Reading passage ::

»»

The first and second pressure tanks are fixed together so that the upper surface of the upper cross-beams has a first locking means 35, for example a pneumatic twist-lock, and the lower surface of the lowest cross-beams has a second locking means 36, for example an ISO- corner, to receive the first locking means when the second pressure tank is placed on top of the first pressure tank. Cooperating locking means 73, preferably similar to the first locking means 35, are also arranged on the mounting frame, see fig. 8, to be able to lock the pressure tanks to the frame.

To facilitate transport and movement of the pressure tank, the protective frame consists of lifting rings 37 attached to the upper crossbeams.

Furthermore, the pressure vessel 3 in the present pressure tank comprises a suction outlet 7 (or a first outlet 7), and a ventilation/relief outlet 9 (or a second outlet 9).

««

Material provided ::
»»

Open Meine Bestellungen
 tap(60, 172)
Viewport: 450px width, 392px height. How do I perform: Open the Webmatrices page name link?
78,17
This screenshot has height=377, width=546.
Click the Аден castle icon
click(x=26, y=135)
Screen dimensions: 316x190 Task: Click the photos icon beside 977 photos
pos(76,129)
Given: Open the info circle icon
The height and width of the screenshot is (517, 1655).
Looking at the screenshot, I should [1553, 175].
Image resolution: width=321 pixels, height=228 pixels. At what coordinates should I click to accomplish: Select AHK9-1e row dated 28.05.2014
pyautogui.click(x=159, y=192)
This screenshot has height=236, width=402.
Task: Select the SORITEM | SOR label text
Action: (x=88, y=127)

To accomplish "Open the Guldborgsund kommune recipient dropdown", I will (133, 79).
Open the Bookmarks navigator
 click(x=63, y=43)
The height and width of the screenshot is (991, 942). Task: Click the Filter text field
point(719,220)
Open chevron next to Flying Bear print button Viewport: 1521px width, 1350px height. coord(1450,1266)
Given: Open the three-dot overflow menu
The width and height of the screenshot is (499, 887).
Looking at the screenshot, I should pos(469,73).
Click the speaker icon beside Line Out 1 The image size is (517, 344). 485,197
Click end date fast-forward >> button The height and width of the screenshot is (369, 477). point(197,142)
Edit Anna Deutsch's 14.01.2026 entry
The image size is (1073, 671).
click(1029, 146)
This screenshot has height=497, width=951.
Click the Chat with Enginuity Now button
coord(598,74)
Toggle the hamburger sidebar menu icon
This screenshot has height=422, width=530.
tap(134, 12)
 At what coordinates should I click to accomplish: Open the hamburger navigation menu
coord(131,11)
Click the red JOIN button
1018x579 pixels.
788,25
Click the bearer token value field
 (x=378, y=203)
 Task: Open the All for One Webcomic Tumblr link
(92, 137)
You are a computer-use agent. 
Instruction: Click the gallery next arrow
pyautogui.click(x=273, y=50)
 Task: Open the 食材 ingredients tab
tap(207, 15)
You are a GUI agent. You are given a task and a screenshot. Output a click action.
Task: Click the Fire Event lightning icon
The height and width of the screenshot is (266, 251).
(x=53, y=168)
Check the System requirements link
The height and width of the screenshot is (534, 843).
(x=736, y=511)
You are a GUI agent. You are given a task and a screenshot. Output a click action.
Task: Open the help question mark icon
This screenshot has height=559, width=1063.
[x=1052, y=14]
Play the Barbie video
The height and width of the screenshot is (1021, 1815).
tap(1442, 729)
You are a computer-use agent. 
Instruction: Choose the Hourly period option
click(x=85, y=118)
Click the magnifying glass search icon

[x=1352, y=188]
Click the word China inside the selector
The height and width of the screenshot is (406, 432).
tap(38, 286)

««

What is asked ::
1: In the pressure tank passage, what is attached to the upper crossbeams to make the pressure tank easier to transport and move?
2: Edit the rows starting at the row that contains "Click the bearer token value field" and ending at the last row, changing "gallery" to "carousel" and leaving everything else unchanged. Return only those rows.

Answers ::
1: Lifting rings 37.

2:
Click the bearer token value field
 (x=378, y=203)
 Task: Open the All for One Webcomic Tumblr link
(92, 137)
You are a computer-use agent. 
Instruction: Click the carousel next arrow
pyautogui.click(x=273, y=50)
 Task: Open the 食材 ingredients tab
tap(207, 15)
You are a GUI agent. You are given a task and a screenshot. Output a click action.
Task: Click the Fire Event lightning icon
The height and width of the screenshot is (266, 251).
(x=53, y=168)
Check the System requirements link
The height and width of the screenshot is (534, 843).
(x=736, y=511)
You are a GUI agent. You are given a task and a screenshot. Output a click action.
Task: Open the help question mark icon
This screenshot has height=559, width=1063.
[x=1052, y=14]
Play the Barbie video
The height and width of the screenshot is (1021, 1815).
tap(1442, 729)
You are a computer-use agent. 
Instruction: Choose the Hourly period option
click(x=85, y=118)
Click the magnifying glass search icon

[x=1352, y=188]
Click the word China inside the selector
The height and width of the screenshot is (406, 432).
tap(38, 286)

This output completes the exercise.